Question

The work function of an element is the energy required to remove an electron from the surface of the solid. The work function for rhodium is 480.5 kJ/mol (that is, it takes 480.5 kJ of energy to remove 1 mole of electrons from 1 mole of Rh atoms on the surface of Rh metal). What is the maximum wavelength of light that can remove an electron from an atom in rhodium metal?

Answer 1

`\lambda=249.2\ nm`

Step-by-step explanation:

Given that:

The work function of the rhodium = 480.5 kJ/mol

It means that

1 mole of electrons can be removed by applying of 480.5 kJ of energy.

Also,

1 mole =
`6.023* 10^(23)\ electrons`

So,

`6.023* 10^(23)` electrons can be removed by applying of 480.5 kJ of energy.

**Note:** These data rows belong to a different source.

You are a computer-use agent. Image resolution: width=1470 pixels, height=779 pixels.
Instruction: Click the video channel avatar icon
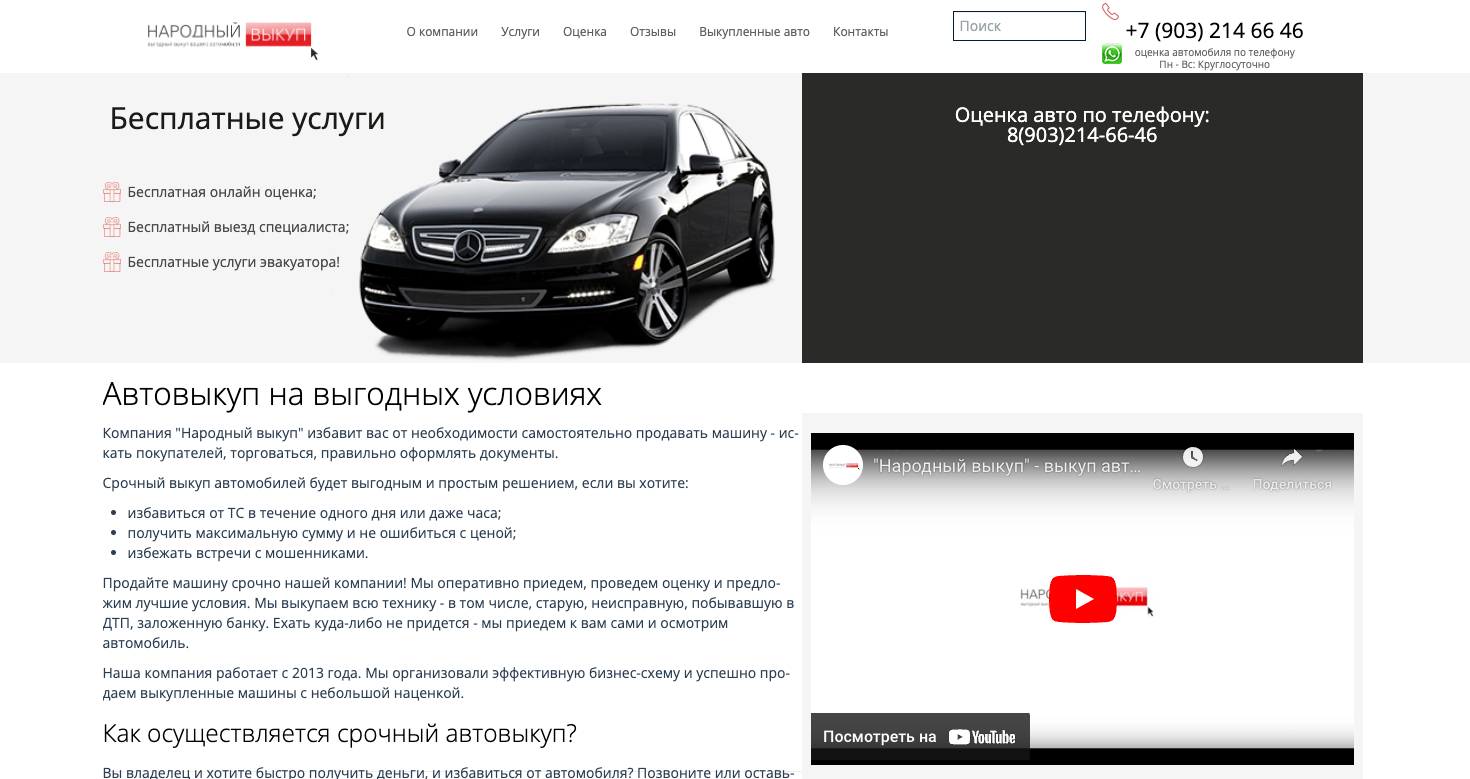click(843, 465)
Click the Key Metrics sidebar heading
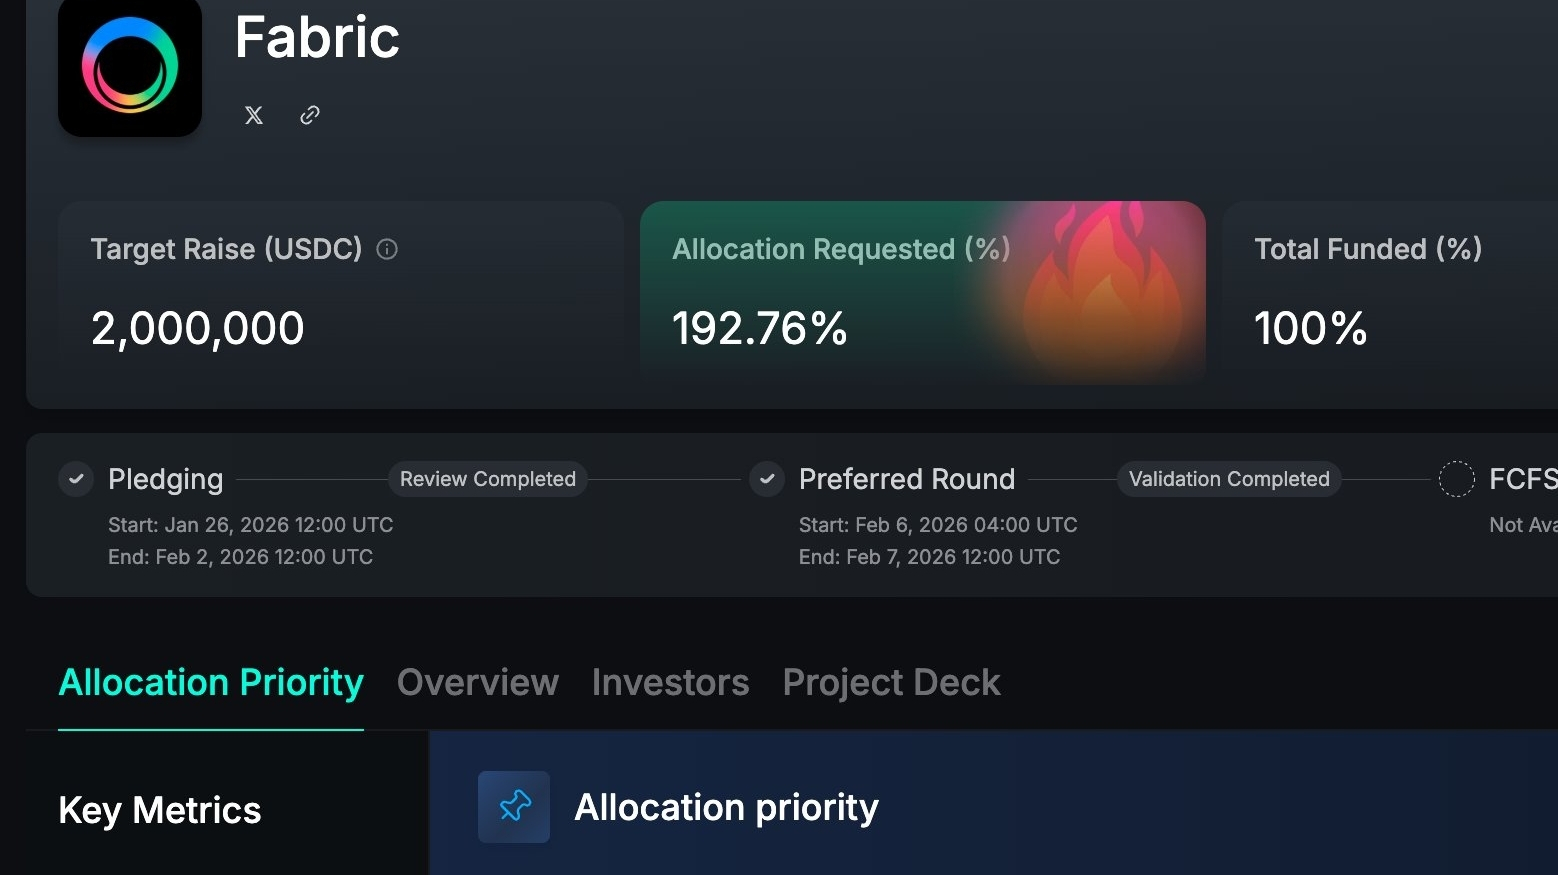This screenshot has width=1558, height=875. (160, 810)
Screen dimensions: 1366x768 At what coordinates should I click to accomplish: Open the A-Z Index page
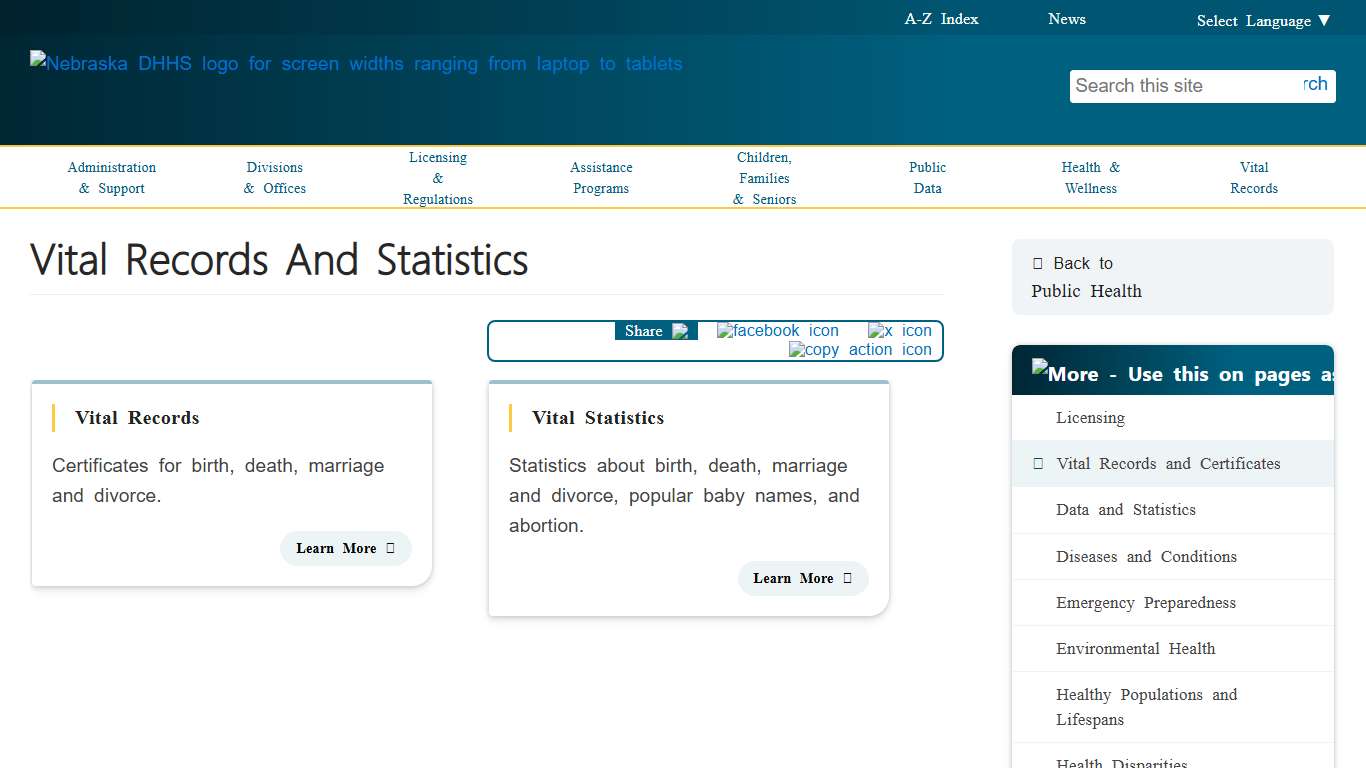click(941, 18)
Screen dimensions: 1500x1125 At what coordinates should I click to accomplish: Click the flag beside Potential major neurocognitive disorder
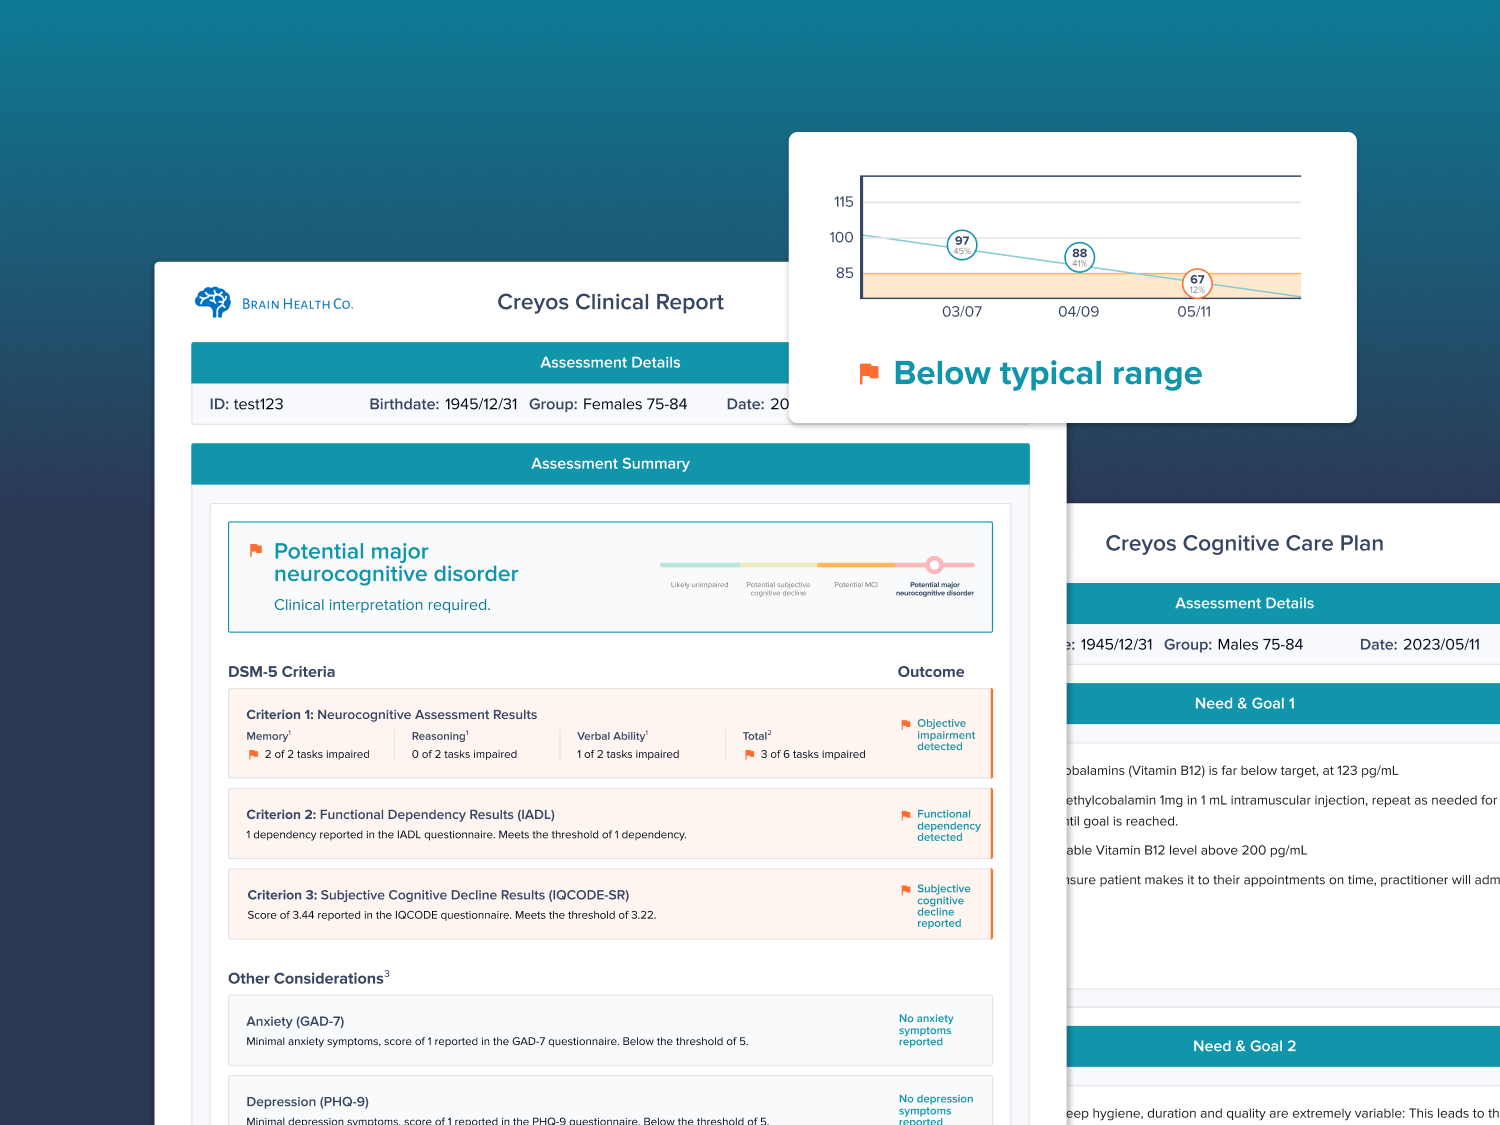[256, 549]
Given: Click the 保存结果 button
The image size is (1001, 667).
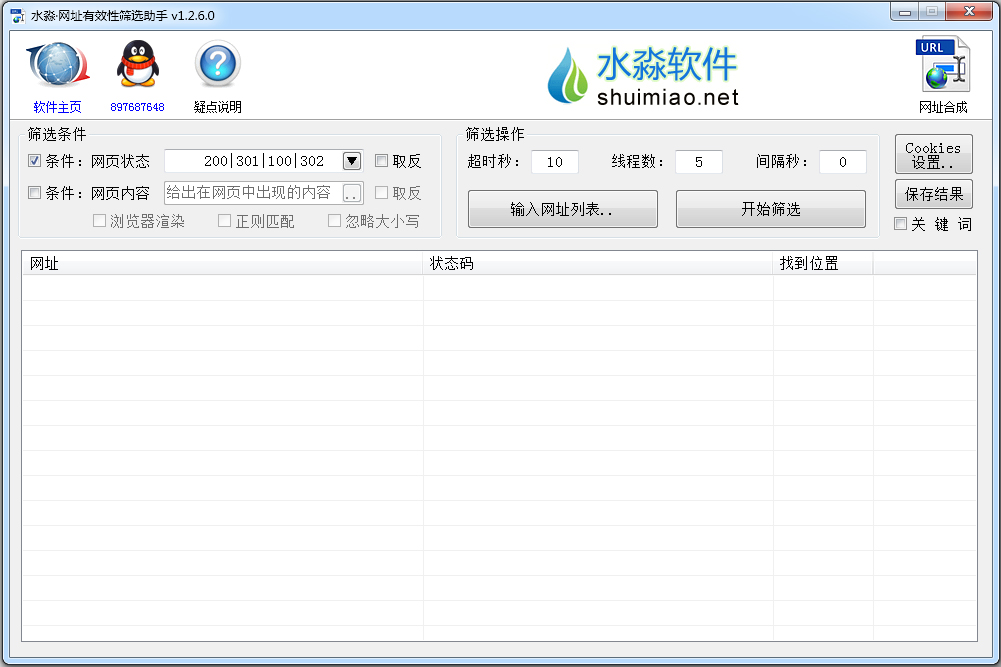Looking at the screenshot, I should (x=933, y=194).
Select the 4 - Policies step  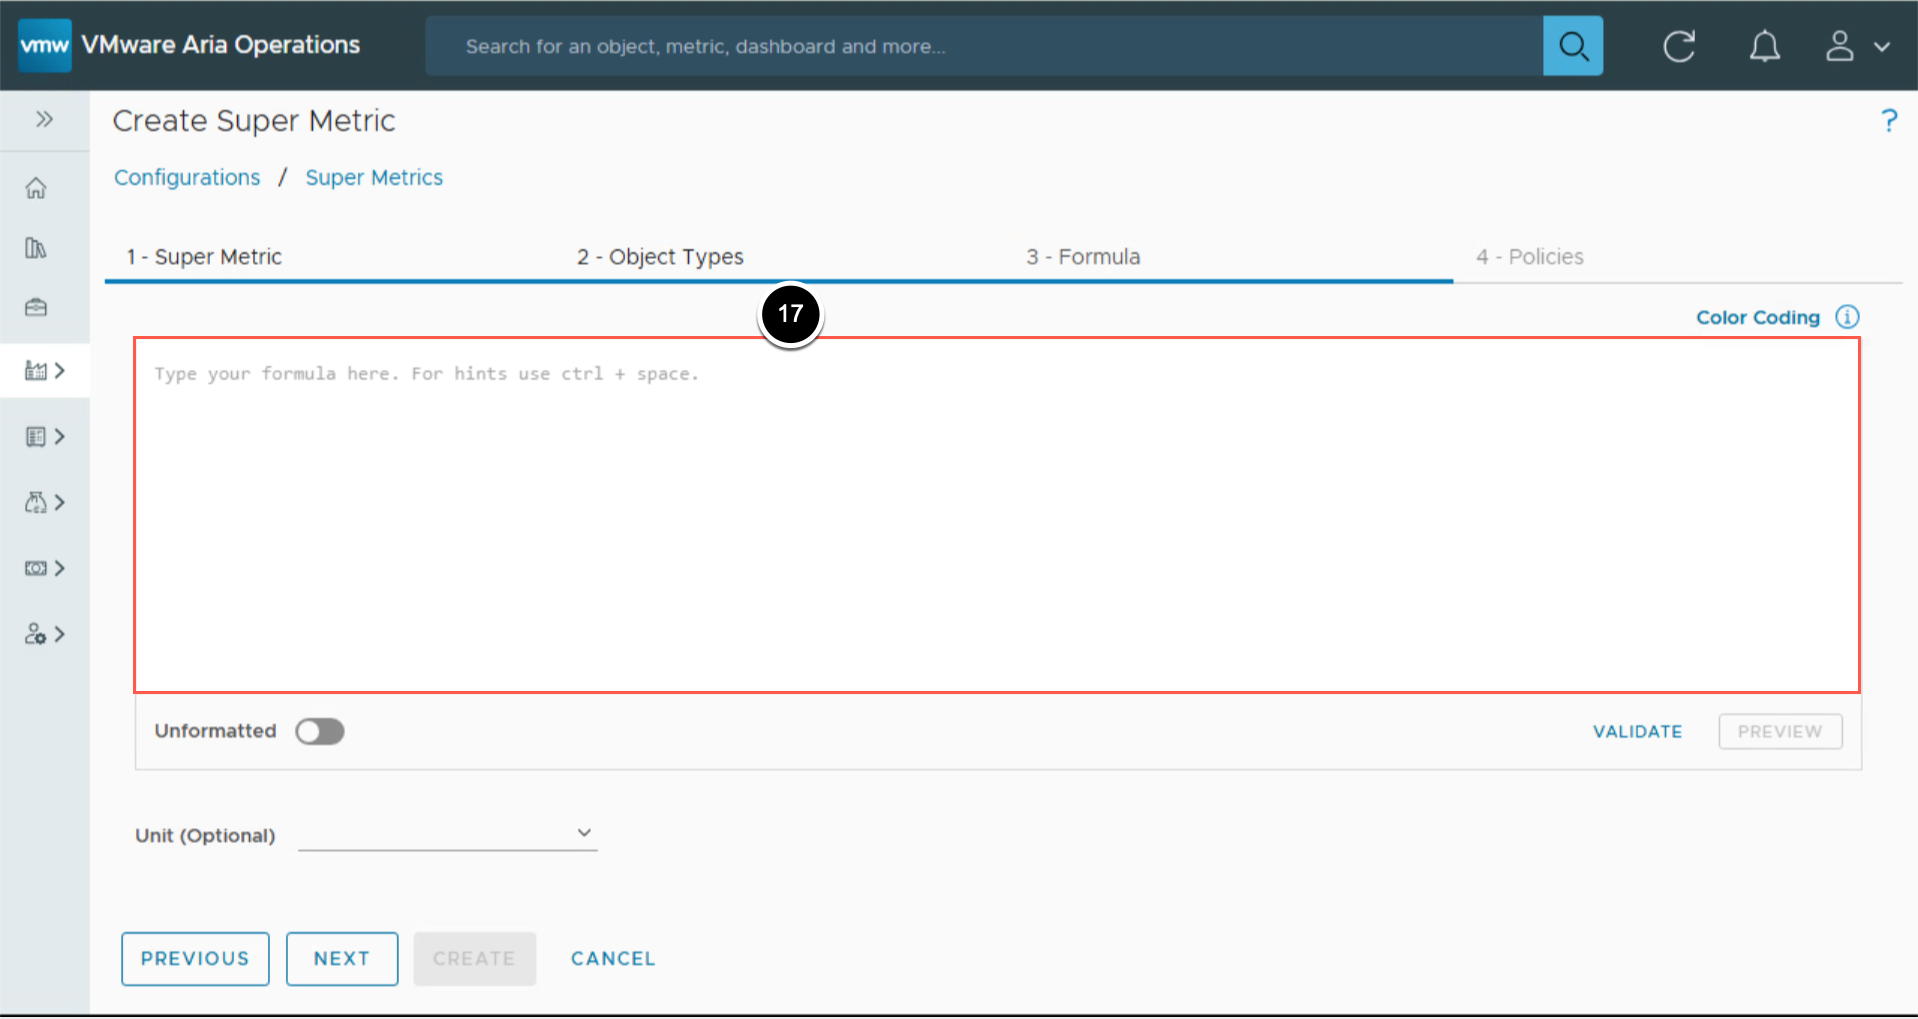(1529, 257)
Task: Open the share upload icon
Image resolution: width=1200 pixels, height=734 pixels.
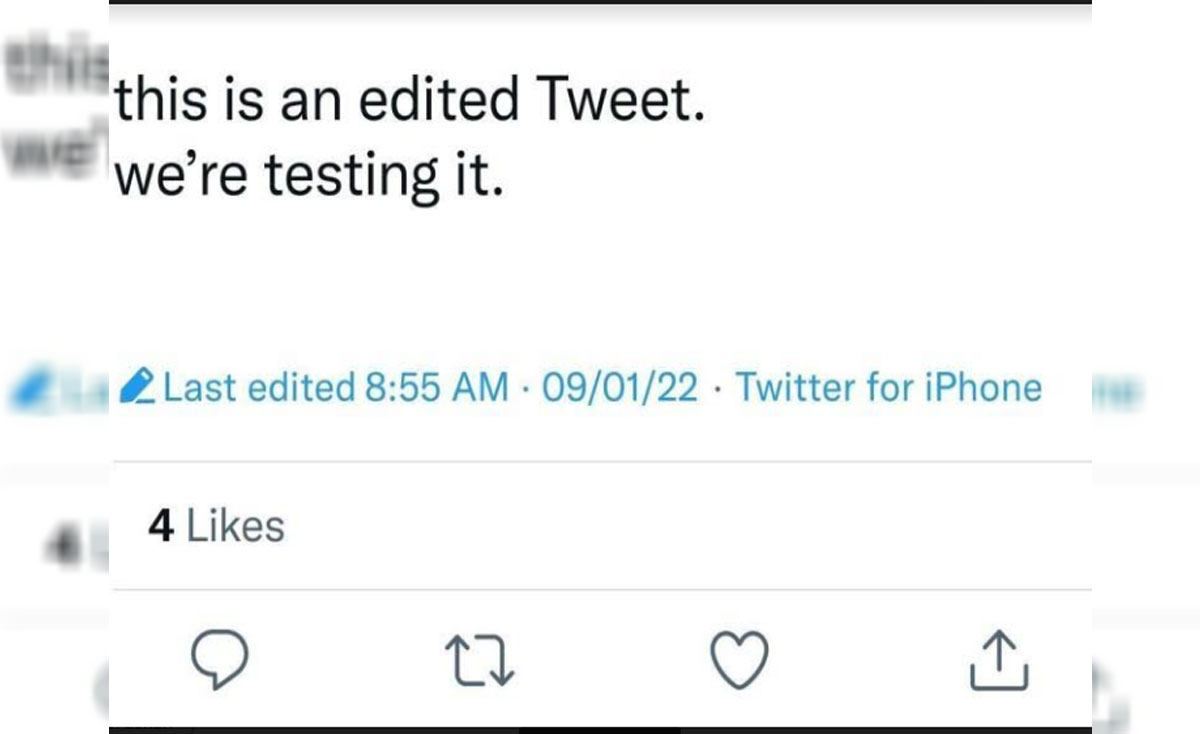Action: click(x=998, y=661)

1 electron can be removed by applying of
`\frac {480.5}{6.023* 10^(23)}\ kJ` of energy.

Energy required =
`79.78* 10^(-23)\ kJ`

Also,

1 kJ = 1000 J

So,

Energy required =
`79.78* 10^(-20)\ J`

Also,
`E=\frac {h* c}{\lambda}`

Where,

h is Plank's constant having value
`6.626* 10^(-34)\ Js`

c is the speed of light having value
`3* 10^8\ m/s`

So,

`79.78* 10^(-20)=\frac {6.626* 10^(-34)* 3* 10^8}{\lambda}`

`\lambda=(6.626* 10^(-34)* 3* 10^8)/(79.78* 10^(-20))`

`\lambda=(10^(-26)* \:19.878)/(10^(-20)* \:79.78)`

`\lambda=(19.878)/(10^6* \:79.78)`

`\lambda=2.4916* 10^(-7)\ m`

Also,

1 m = 10⁻⁹ nm

So,

`\lambda=249.2\ nm`